Publisher-editor Goodloe Sutton told the Montgomery Advertiser that he wrote the piece and stands by it. He suggested lynchings as a way to clean up Washington and questioned whether the KKK is violent, saying it “didn’t kill but a few people.”

SYRIA: UN High Commissioner Michele Bachelet raised concerns yesterday over 200 families trapped in the last remaining area of Syria held by Isis.

She said jihadists were preventing women and children from leaving as the end of their self-declared caliphate and final defeat is imminent and called for safe passage for those wanting to flee.
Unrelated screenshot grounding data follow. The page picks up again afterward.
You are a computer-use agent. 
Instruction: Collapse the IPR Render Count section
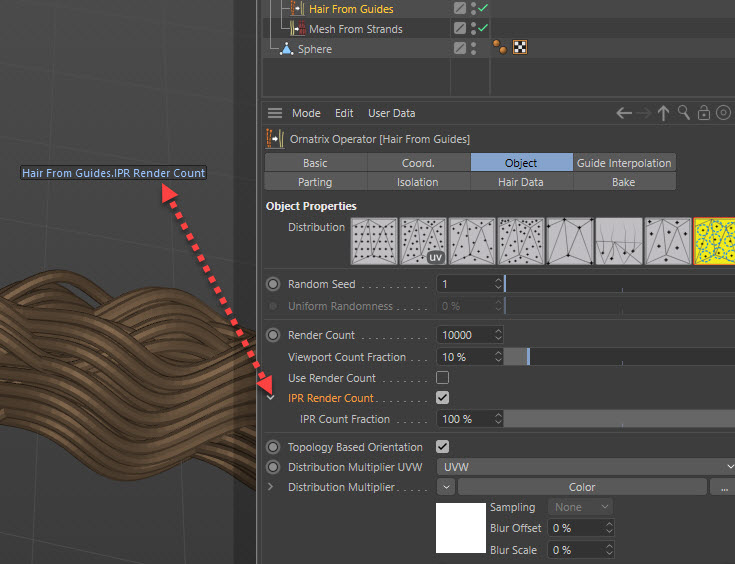click(x=272, y=398)
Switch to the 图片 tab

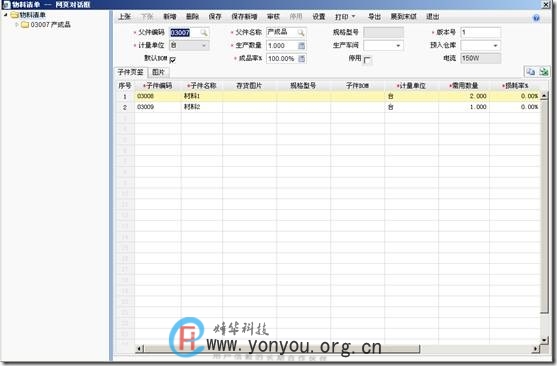pyautogui.click(x=158, y=72)
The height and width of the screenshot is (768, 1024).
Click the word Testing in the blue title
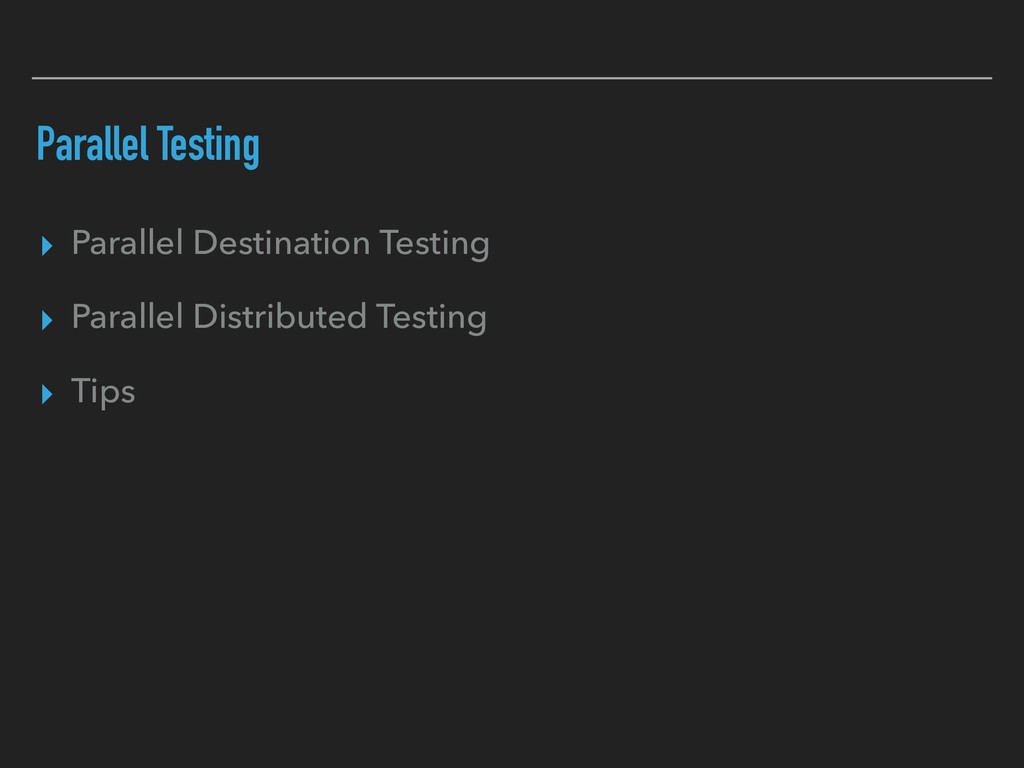coord(208,147)
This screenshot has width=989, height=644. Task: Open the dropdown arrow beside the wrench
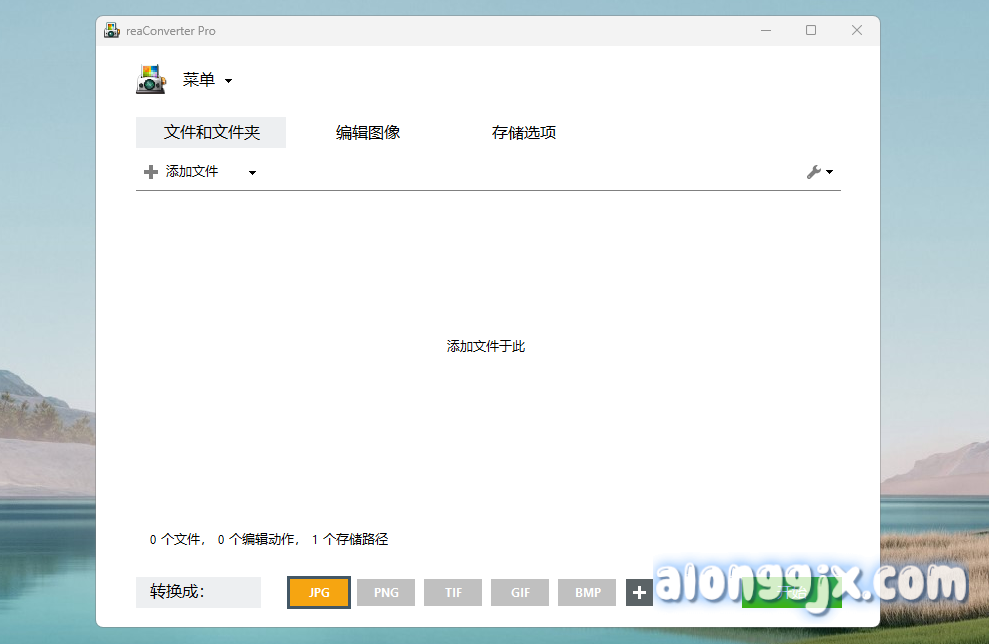(x=829, y=173)

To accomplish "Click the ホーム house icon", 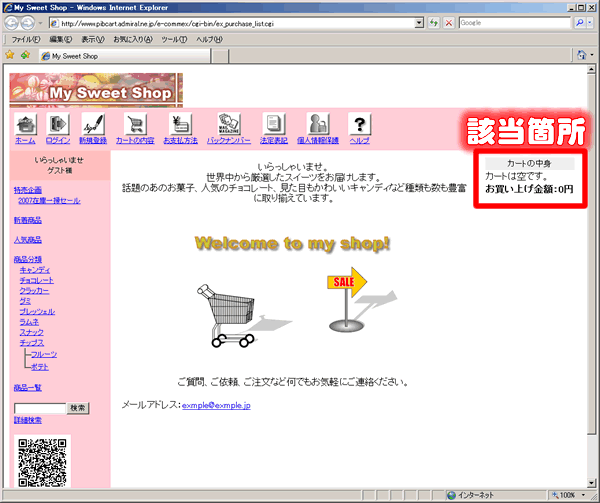I will click(26, 124).
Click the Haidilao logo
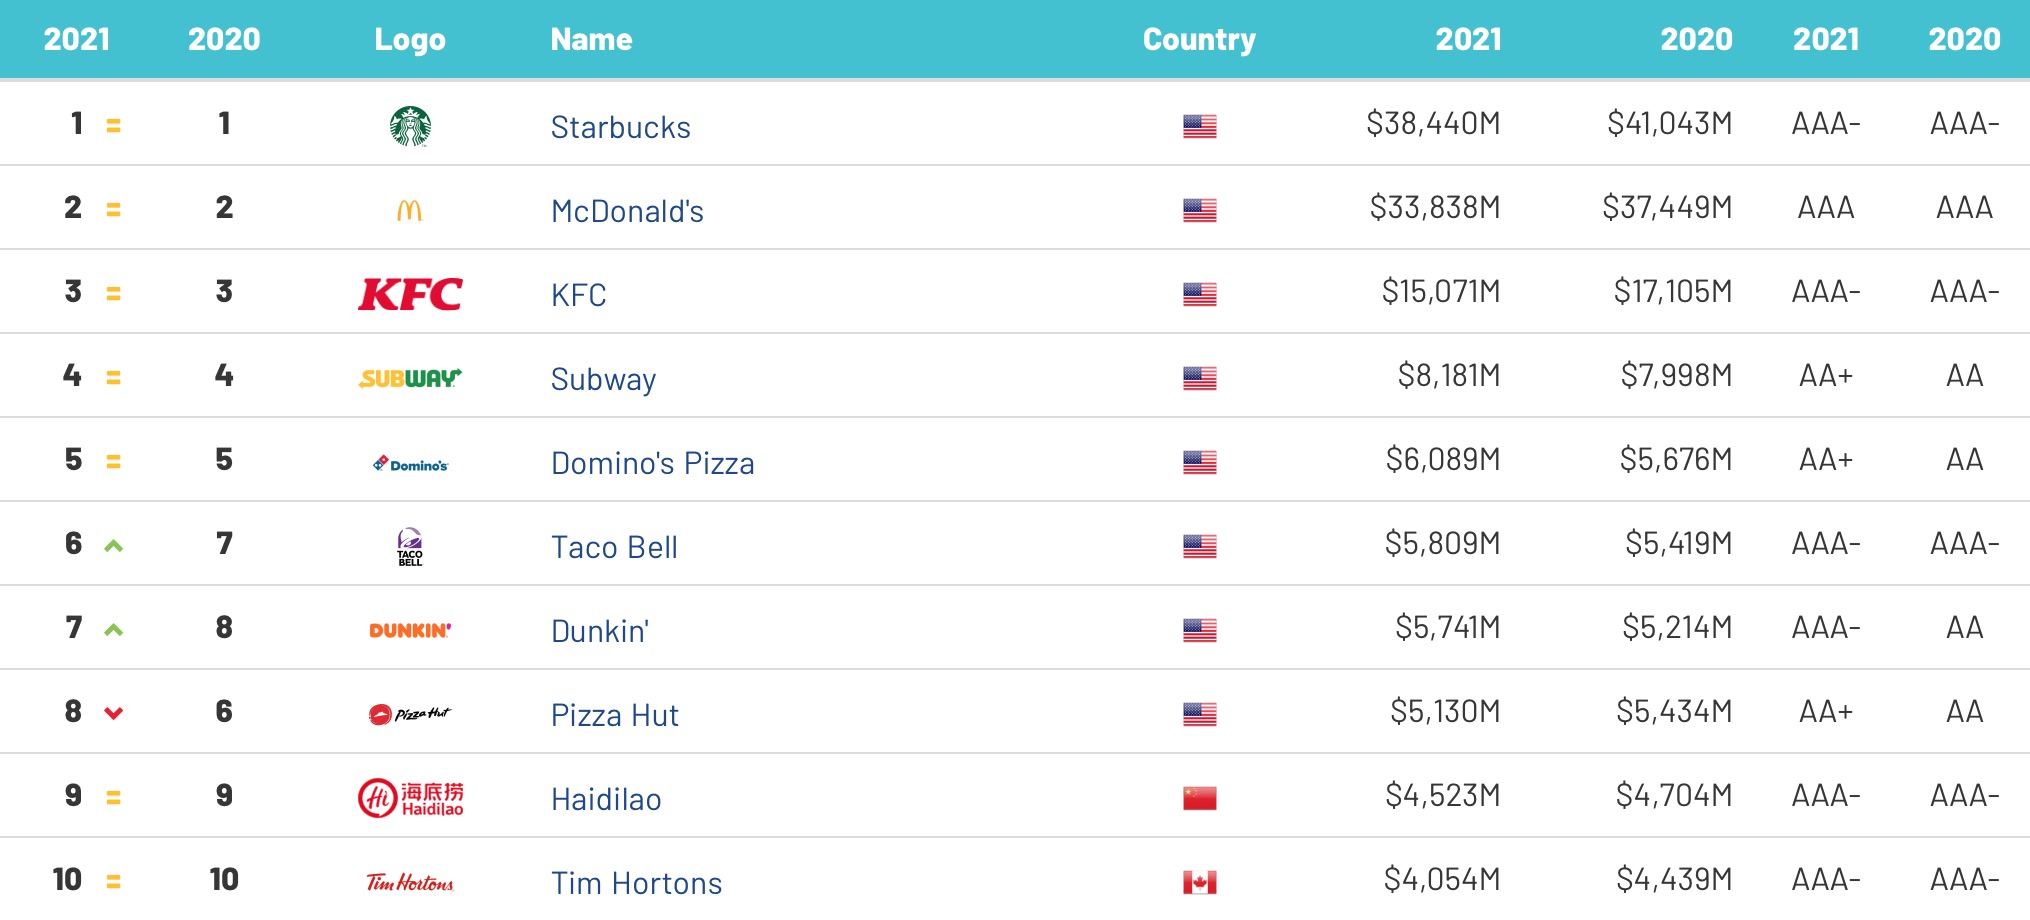The width and height of the screenshot is (2030, 920). pos(410,798)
“They should not be sacrificed to ideology on the one hand or military expediency on the other. If protecting civilian lives means taking a few more days to capture the last fraction of land controlled by [Isis], then so be it,” she said.

AUSTRALIA: The United Nations has warned of the devastating psychological effect of droughts on children.

Farming communities are worst affected, with children having “long and stressful days,” according to a Unicef report, with workloads increasing susbstantially.

It is leaving many with no time for schoolwork, sport or play, Unicef warned, forcing children to “grow up prematurely.”